▸ SET PROBLEM
Retype every item below exactly, leaving the pictures out.

Items stored from a collection:
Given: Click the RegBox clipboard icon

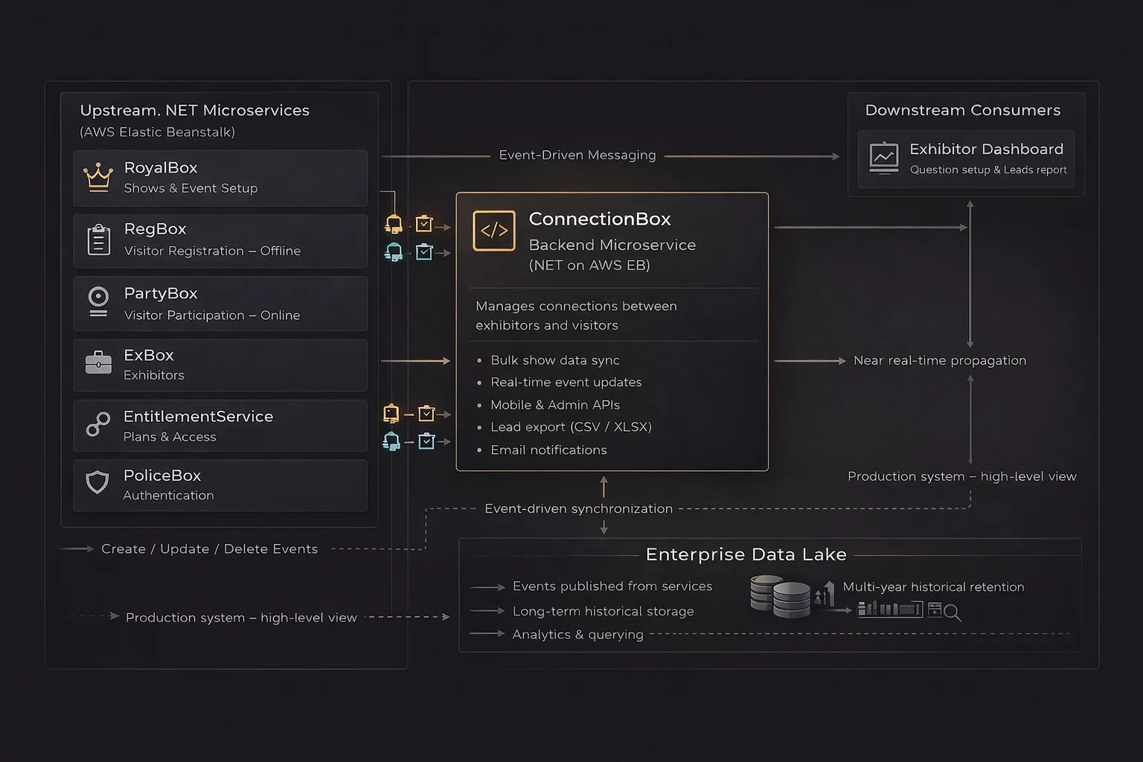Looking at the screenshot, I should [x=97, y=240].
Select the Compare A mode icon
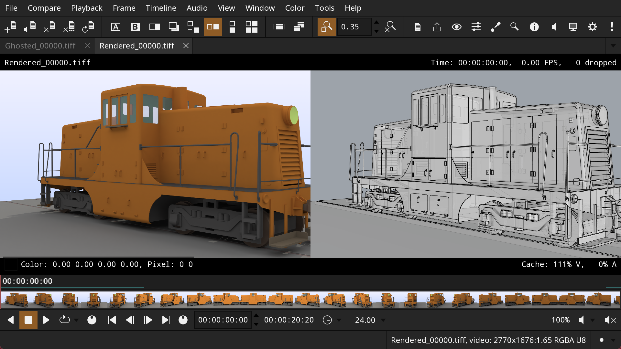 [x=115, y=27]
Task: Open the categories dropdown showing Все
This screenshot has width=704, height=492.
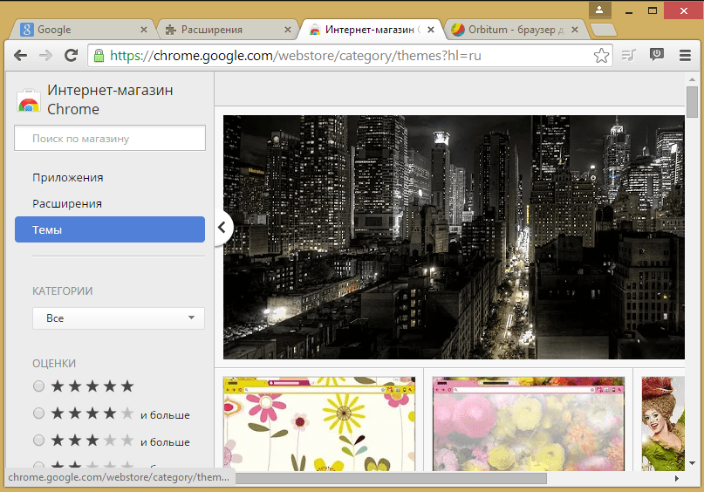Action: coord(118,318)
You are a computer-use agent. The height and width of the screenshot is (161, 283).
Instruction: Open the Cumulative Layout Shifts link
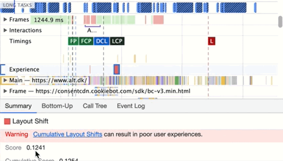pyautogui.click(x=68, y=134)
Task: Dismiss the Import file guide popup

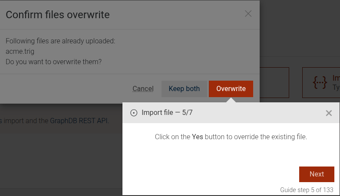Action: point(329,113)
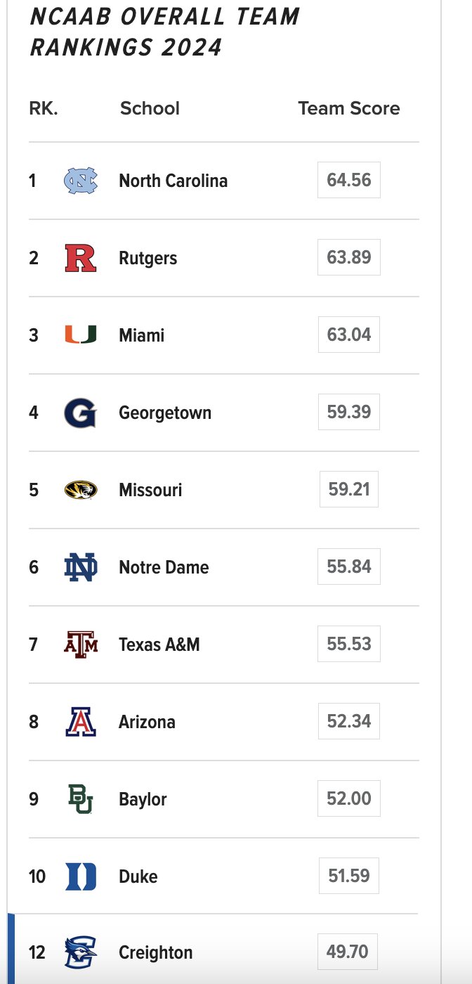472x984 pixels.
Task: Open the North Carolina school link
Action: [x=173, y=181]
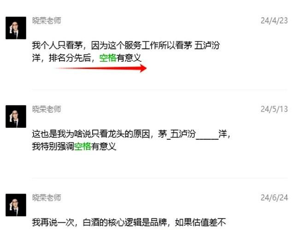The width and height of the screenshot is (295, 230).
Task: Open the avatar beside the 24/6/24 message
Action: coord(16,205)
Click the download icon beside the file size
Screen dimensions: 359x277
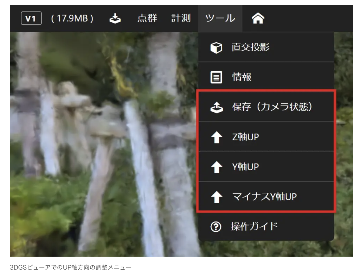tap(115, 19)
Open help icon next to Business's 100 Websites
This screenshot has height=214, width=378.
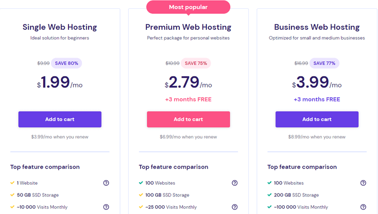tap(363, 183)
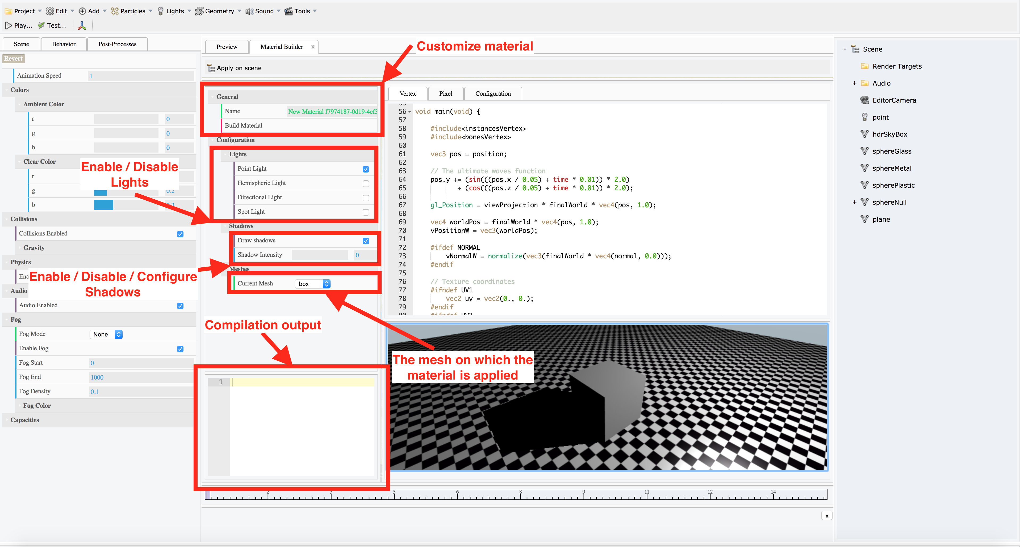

▸ EXERCISE OUTPUT
Given: Click the RegBox clipboard icon

Looking at the screenshot, I should [x=97, y=240].
Select the Compare A mode icon
 [x=115, y=27]
Task: Open the categories dropdown showing Все
This screenshot has width=704, height=492.
Action: coord(118,318)
You are a computer-use agent. The height and width of the screenshot is (161, 283).
Instruction: Open the Cumulative Layout Shifts link
pyautogui.click(x=68, y=134)
Task: Dismiss the Import file guide popup

Action: point(329,113)
472x984 pixels.
Task: Open the North Carolina school link
Action: [x=173, y=181]
The width and height of the screenshot is (295, 230).
Task: Open the avatar beside the 24/6/24 message
Action: coord(16,205)
Click the download icon beside the file size
Screen dimensions: 359x277
tap(115, 19)
Open help icon next to Business's 100 Websites
This screenshot has height=214, width=378.
tap(363, 183)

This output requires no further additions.